Work to complete —
1: Answer these from the Cerver Agent Protocol page:
(a) Which call reads a session's metrics?
(b) In the session response, what is the fallback order of providers?
(c) What status code does the API return when no executable provider qualifies?
2: Carry on writing the Cerver Agent Protocol page, starting after its last sentence.

C cerver
gateway protocol v0.3.0

Cerver Agent Protocol

This page describes the current execution gateway surface in api/cerver-api. The field names and envelopes below match the live contract.

Three calls are enough.

Open a session, stream the run, then read the metrics. The gateway owns provider choice and execution visibility.

POST /gateway/sessions
POST /gateway/sessions/:id/run/stream
GET  /gateway/sessions/:id/metrics
One session surface The agent opens one logical session, even if Cerver changes providers underneath.
One stream surface The output comes back through one stream, not through four vendor SDKs.

Create a session

{
  "task": "boot a preview and run a smoke check",
  "workload": "preview",
  "repo": {
    "name": "branch-monkey",
    "framework": "nextjs",
    "languages": ["typescript"]
  },
  "requirements": {
    "runtime": "node",
    "package_install": true,
    "public_preview": true,
    "persistence_level": "medium",
    "timeout_minutes": 15
  },
  "policy": {
    "mode": "balanced",
    "allowed_providers": ["vercel", "cloudflare", "e2b"]
  }
}

Session response

{
  "session_id": "ses_123",
  "session_name": "branch-monkey",
  "status": "ready",
  "provider": "vercel",
  "sandbox_id": "sbx_123",
  "metrics": {
    "provision_time_ms": 820,
    "predicted_startup_ms": 820,
    "cost_estimate_usd": 0.123
  },
  "routing": {
    "recommended_provider": "vercel",
    "confidence": "high",
    "fallback_order": ["cloudflare", "e2b"],
    "canary_run": false
  }
}
Important: POST /gateway/sessions calls the real routing engine with requireExecutable: true. If no executable provider qualifies, the API returns 409 with the recommendation report.

Dataset extract —
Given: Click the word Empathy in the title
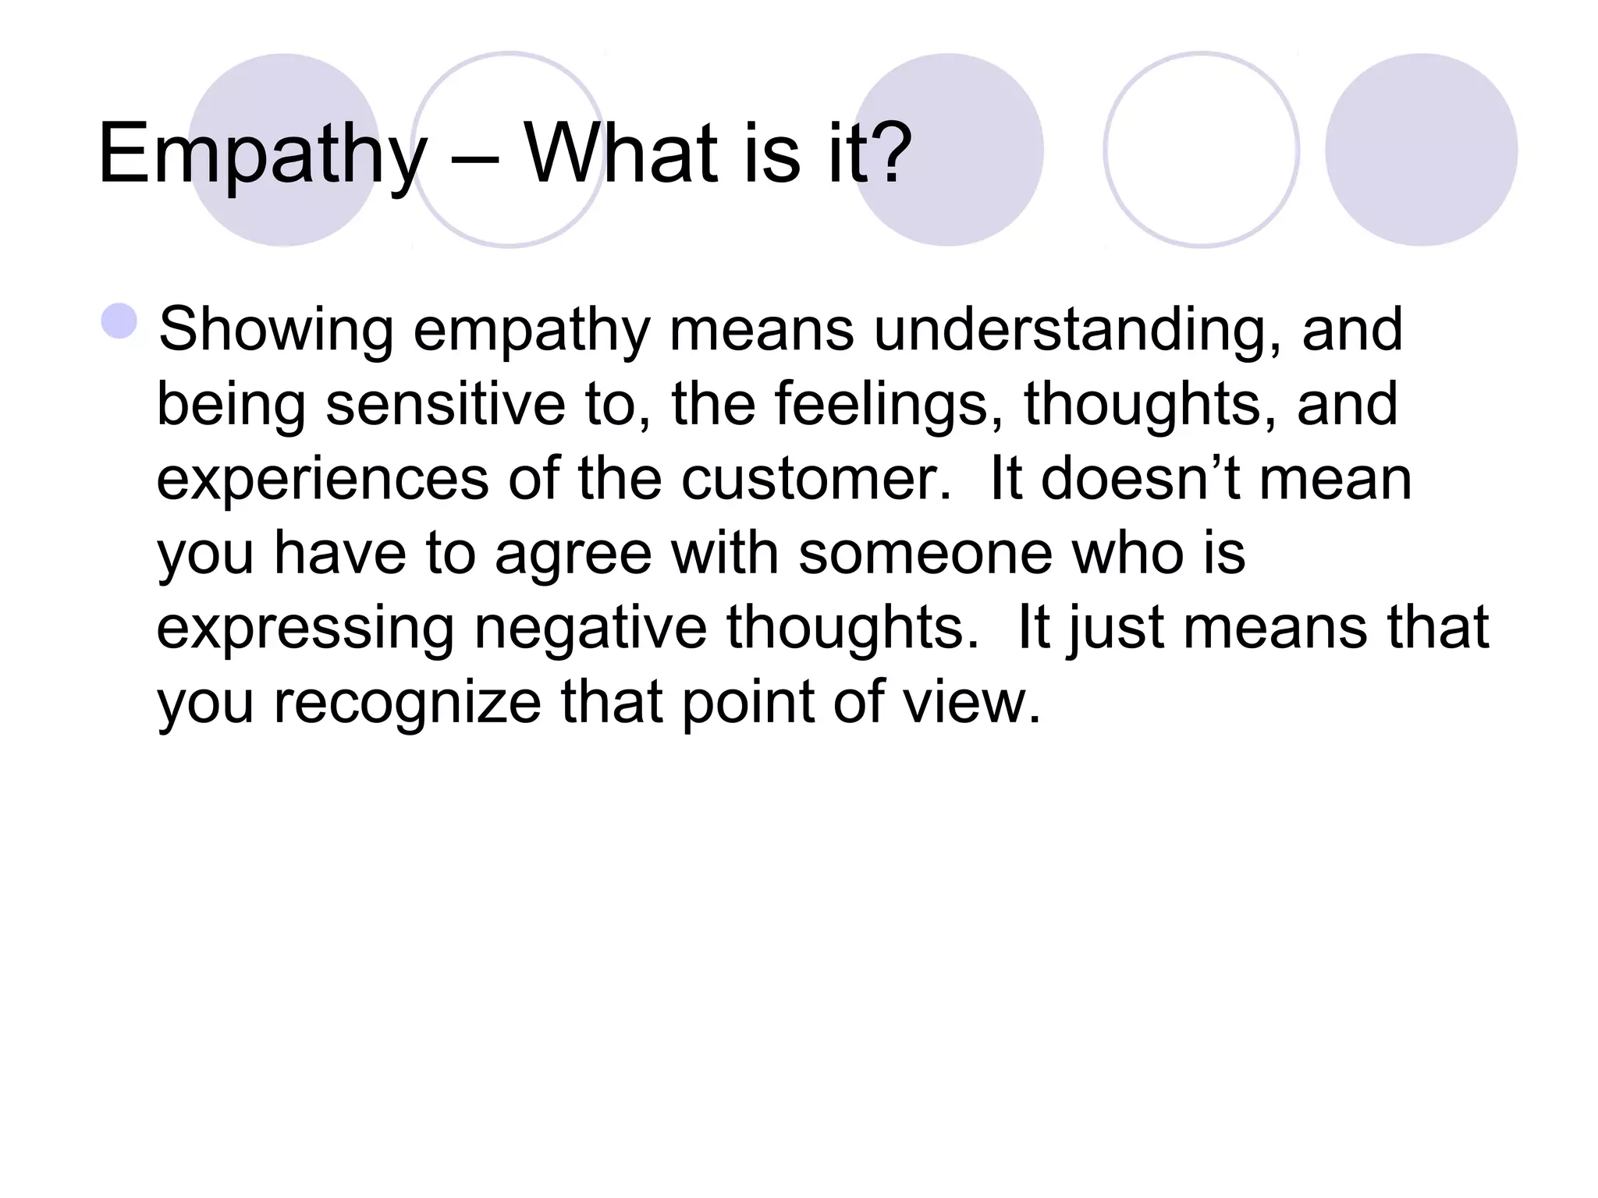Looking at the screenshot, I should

The answers —
1:
(a) GET /gateway/sessions/:id/metrics
(b) cloudflare, then e2b
(c) 409, along with the recommendation report

2:
What the agent sends

Agents should describe the work, requirements, and policy. Vendor choice remains a gateway concern.

Task What the agent is trying to do: coding, preview, browser work, long job, or validation.
Requirements Runtime, package install, public preview, browser need, timeout, desktop need, or persistence.
Policy Balanced, fastest, cheapest, resilient, or pinned, with optional provider allowlists and ceilings.
Context Repo hints, stack signals, and why the run matters.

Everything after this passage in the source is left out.